Four months after Olson started targeting his glutes, his back pain was virtually gone.
“There were so many other positive cascade effects, too,” he says. “I was more flexible, my posture improved and I had a lot more muscle. Everything from walking up the stairs to playing touch felt better.”
Your butt consists of three distinct muscles – the gluteus maximus, gluteus
medius and gluteus minimus – that attach your torso to your legs along a number
of points, including the sacrum, pelvis and femur.
Your glutes make it possible for you to walk upright, move and swivel your hips every which way, and rotate your legs.
“A weak butt puts more pressure on your lower back, knees, hamstrings and hips, increasing the likelihood of a strain,” says Dr Metzl. He sees many men in his office with conditions that can be chalked up to poor glute strength, especially lower back pain and Achilles tendinitis.
Have more horsepower
Pro sports scouts are ass men. That’s because a strong butt is critical to any
exercise requiring speed and strength.
Think of your backside like an engine, says Dr Metzl. It powers you forward and helps you harness the force from other muscles for even more strength and speed. Doing your favourite activities on a weak, underdeveloped rear is like trying to run your car with a lawnmower engine.
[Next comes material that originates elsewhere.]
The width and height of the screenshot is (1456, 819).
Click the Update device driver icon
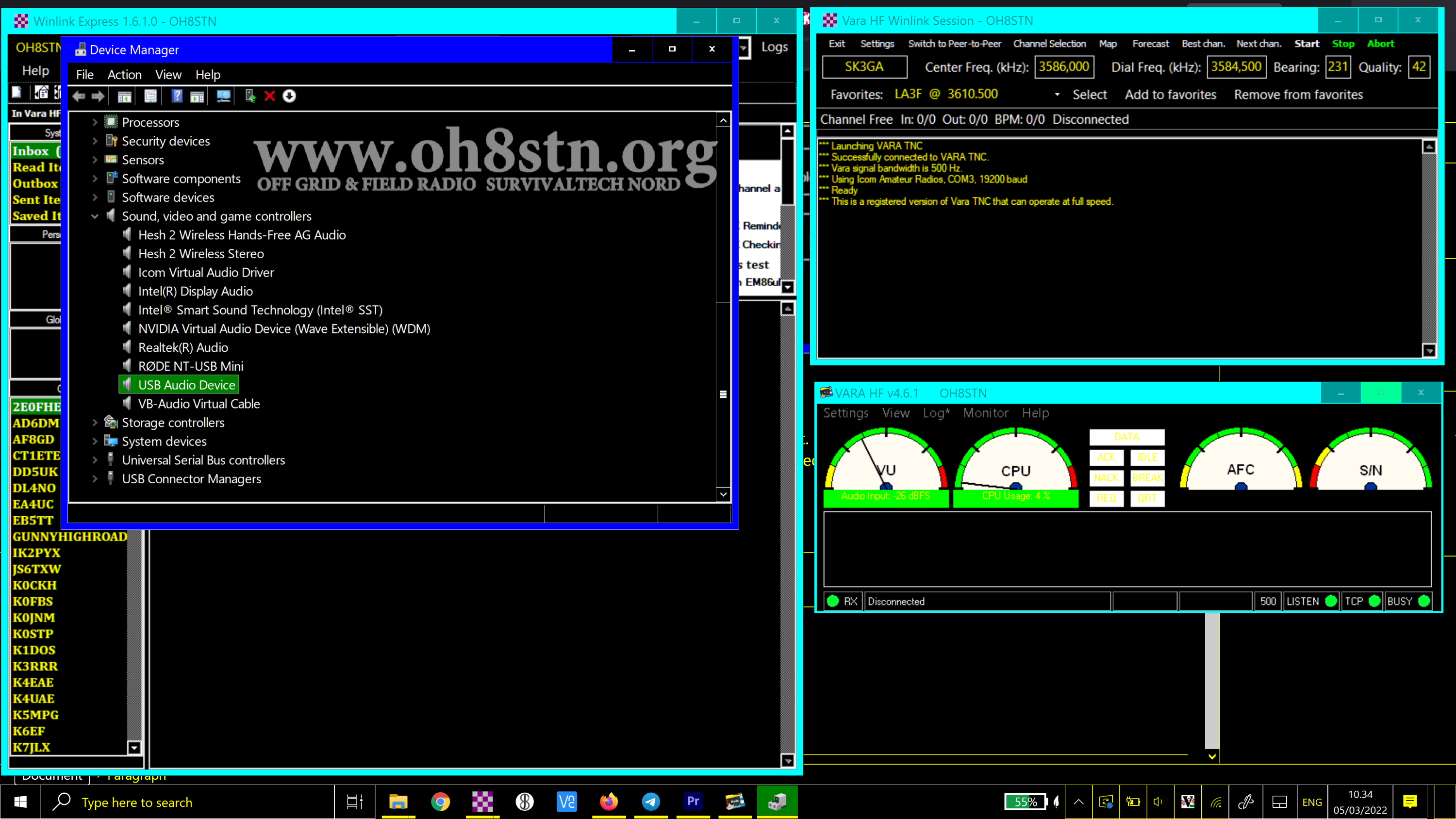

“Whether you’re lifting, jumping or sprinting, your glutes are key to tapping into that explosive push-off strength that comes from extending your hips,” says Dr Metzl.
That power’s not just for smashing a tennis or golf ball, jumping for a rebound or pulling a big deadlift; the extra juice can also give you more endurance for a hike or run or even when mowing the lawn.
Read more: Explosive power and cardio drills
The number one mistake guys make is assuming that they’ve got their glutes
covered by their favourite activity or through exercises like squats and
lunges, says sports scientist Bret Contreras.
“To really improve your overall strength and performance, limit injury and change the way you look in a pair of tight pants, you need to train your glutes directly and more often.” (To do that, see “Fire Up Your Hustle Muscles”.)
Like Olson, Tyler Fiorillo, a 25-year-old law student, knows firsthand what
working the glutes can do. When he added two targeted glute exercises – a hip
thrust and a standing kickback using a resistance band – to his regularly
scheduled leg presses, his performance exploded.
“They were such small movements, but some months later I surpassed my squat and deadlift goals by about 20 kilos.”
After Fiorillo restructured his programme by adding glute exercises, he had to buy new drawstring shorts – he’d dropped 6kg.
Your glutes are the largest muscles in your body, so working them has a huge calorie-burning benefit.
“I hear it all the time from guys who start training their glutes – they get more compliments from women and feel better about their physique,” says Contreras.